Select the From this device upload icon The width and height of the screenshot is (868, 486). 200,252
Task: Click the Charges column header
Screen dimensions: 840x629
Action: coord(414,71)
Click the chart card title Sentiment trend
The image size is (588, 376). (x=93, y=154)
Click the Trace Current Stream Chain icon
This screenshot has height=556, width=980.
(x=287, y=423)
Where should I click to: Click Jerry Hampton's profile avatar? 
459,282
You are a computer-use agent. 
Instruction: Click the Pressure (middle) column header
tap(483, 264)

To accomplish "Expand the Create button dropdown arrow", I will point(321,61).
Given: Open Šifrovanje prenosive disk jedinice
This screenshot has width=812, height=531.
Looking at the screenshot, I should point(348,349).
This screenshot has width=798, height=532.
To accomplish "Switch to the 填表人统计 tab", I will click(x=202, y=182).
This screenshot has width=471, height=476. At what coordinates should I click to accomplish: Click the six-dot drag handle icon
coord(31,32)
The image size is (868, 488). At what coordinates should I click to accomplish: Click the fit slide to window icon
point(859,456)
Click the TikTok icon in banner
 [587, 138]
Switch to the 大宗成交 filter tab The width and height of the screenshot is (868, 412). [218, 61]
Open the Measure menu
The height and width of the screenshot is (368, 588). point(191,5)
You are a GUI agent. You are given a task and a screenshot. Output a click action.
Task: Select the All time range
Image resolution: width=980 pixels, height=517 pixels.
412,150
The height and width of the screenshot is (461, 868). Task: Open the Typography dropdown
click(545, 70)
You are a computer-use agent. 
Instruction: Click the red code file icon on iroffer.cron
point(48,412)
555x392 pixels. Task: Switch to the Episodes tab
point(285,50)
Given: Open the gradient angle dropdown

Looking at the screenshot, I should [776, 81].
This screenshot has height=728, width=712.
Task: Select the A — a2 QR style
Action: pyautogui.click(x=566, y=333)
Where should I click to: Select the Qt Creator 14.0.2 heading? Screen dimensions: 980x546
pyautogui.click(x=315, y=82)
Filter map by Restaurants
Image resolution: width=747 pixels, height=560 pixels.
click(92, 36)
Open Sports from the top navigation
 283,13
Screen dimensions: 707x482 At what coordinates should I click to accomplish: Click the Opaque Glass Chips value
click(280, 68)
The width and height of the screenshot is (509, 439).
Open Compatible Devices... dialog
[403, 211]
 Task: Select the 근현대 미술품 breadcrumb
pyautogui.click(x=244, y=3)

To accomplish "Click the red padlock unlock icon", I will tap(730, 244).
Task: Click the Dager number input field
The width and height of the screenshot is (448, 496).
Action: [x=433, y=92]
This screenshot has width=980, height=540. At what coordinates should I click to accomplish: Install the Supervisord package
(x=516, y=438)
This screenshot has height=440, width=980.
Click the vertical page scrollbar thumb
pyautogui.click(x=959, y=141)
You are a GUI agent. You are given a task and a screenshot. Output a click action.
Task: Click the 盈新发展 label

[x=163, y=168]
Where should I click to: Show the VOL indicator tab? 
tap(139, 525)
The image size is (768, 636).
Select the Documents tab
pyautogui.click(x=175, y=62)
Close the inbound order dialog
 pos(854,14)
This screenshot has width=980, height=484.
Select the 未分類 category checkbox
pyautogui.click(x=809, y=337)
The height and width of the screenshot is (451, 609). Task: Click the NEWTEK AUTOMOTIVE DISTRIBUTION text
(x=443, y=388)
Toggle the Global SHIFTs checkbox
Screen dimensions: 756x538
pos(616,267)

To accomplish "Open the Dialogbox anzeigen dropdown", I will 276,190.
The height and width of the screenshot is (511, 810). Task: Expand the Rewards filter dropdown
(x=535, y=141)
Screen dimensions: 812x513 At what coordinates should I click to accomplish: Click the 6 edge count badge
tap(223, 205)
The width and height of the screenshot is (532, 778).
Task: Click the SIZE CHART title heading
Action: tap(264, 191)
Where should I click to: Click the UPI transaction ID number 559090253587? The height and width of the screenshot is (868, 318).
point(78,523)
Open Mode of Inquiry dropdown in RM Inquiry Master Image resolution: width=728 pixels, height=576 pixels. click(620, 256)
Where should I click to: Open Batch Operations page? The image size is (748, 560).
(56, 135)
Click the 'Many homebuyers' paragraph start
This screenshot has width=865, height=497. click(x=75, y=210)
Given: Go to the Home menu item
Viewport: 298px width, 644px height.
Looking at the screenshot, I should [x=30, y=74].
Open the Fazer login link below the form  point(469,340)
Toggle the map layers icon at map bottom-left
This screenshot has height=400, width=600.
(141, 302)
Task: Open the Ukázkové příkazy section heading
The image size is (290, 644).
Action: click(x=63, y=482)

• • • •

■ **EXERCISE**: Nothing should be left out. Reproduce all the entries precisely.

■ **SOLUTION FOR THIS EXERCISE**:
Select the From this device upload icon The width and height of the screenshot is (868, 486). 200,252
Task: Click the Charges column header
Screen dimensions: 840x629
Action: coord(414,71)
Click the chart card title Sentiment trend
The image size is (588, 376). (x=93, y=154)
Click the Trace Current Stream Chain icon
This screenshot has height=556, width=980.
(x=287, y=423)
Where should I click to: Click Jerry Hampton's profile avatar? 
459,282
You are a computer-use agent. 
Instruction: Click the Pressure (middle) column header
tap(483, 264)

To accomplish "Expand the Create button dropdown arrow", I will point(321,61).
Given: Open Šifrovanje prenosive disk jedinice
This screenshot has width=812, height=531.
Looking at the screenshot, I should point(348,349).
This screenshot has width=798, height=532.
To accomplish "Switch to the 填表人统计 tab", I will click(x=202, y=182).
This screenshot has width=471, height=476. At what coordinates should I click to accomplish: Click the six-dot drag handle icon
coord(31,32)
The image size is (868, 488). At what coordinates should I click to accomplish: Click the fit slide to window icon
point(859,456)
Click the TikTok icon in banner
 [587, 138]
Switch to the 大宗成交 filter tab The width and height of the screenshot is (868, 412). [218, 61]
Open the Measure menu
The height and width of the screenshot is (368, 588). point(191,5)
You are a GUI agent. You are given a task and a screenshot. Output a click action.
Task: Select the All time range
Image resolution: width=980 pixels, height=517 pixels.
412,150
The height and width of the screenshot is (461, 868). Task: Open the Typography dropdown
click(545, 70)
You are a computer-use agent. 
Instruction: Click the red code file icon on iroffer.cron
point(48,412)
555x392 pixels. Task: Switch to the Episodes tab
point(285,50)
Given: Open the gradient angle dropdown

Looking at the screenshot, I should [776, 81].
This screenshot has height=728, width=712.
Task: Select the A — a2 QR style
Action: pyautogui.click(x=566, y=333)
Where should I click to: Select the Qt Creator 14.0.2 heading? Screen dimensions: 980x546
pyautogui.click(x=315, y=82)
Filter map by Restaurants
Image resolution: width=747 pixels, height=560 pixels.
click(92, 36)
Open Sports from the top navigation
 283,13
Screen dimensions: 707x482 At what coordinates should I click to accomplish: Click the Opaque Glass Chips value
click(280, 68)
The width and height of the screenshot is (509, 439).
Open Compatible Devices... dialog
[403, 211]
 Task: Select the 근현대 미술품 breadcrumb
pyautogui.click(x=244, y=3)

To accomplish "Click the red padlock unlock icon", I will tap(730, 244).
Task: Click the Dager number input field
The width and height of the screenshot is (448, 496).
Action: [x=433, y=92]
This screenshot has width=980, height=540. At what coordinates should I click to accomplish: Install the Supervisord package
(x=516, y=438)
This screenshot has height=440, width=980.
Click the vertical page scrollbar thumb
pyautogui.click(x=959, y=141)
You are a GUI agent. You are given a task and a screenshot. Output a click action.
Task: Click the 盈新发展 label

[x=163, y=168]
Where should I click to: Show the VOL indicator tab? 
tap(139, 525)
The image size is (768, 636).
Select the Documents tab
pyautogui.click(x=175, y=62)
Close the inbound order dialog
 pos(854,14)
This screenshot has width=980, height=484.
Select the 未分類 category checkbox
pyautogui.click(x=809, y=337)
The height and width of the screenshot is (451, 609). Task: Click the NEWTEK AUTOMOTIVE DISTRIBUTION text
(x=443, y=388)
Toggle the Global SHIFTs checkbox
Screen dimensions: 756x538
pos(616,267)

To accomplish "Open the Dialogbox anzeigen dropdown", I will 276,190.
The height and width of the screenshot is (511, 810). Task: Expand the Rewards filter dropdown
(x=535, y=141)
Screen dimensions: 812x513 At what coordinates should I click to accomplish: Click the 6 edge count badge
tap(223, 205)
The width and height of the screenshot is (532, 778).
Task: Click the SIZE CHART title heading
Action: tap(264, 191)
Where should I click to: Click the UPI transaction ID number 559090253587? The height and width of the screenshot is (868, 318).
point(78,523)
Open Mode of Inquiry dropdown in RM Inquiry Master Image resolution: width=728 pixels, height=576 pixels. click(620, 256)
Where should I click to: Open Batch Operations page? The image size is (748, 560).
(56, 135)
Click the 'Many homebuyers' paragraph start
This screenshot has width=865, height=497. click(x=75, y=210)
Given: Go to the Home menu item
Viewport: 298px width, 644px height.
Looking at the screenshot, I should [x=30, y=74].
Open the Fazer login link below the form  point(469,340)
Toggle the map layers icon at map bottom-left
This screenshot has height=400, width=600.
(141, 302)
Task: Open the Ukázkové příkazy section heading
The image size is (290, 644).
Action: click(x=63, y=482)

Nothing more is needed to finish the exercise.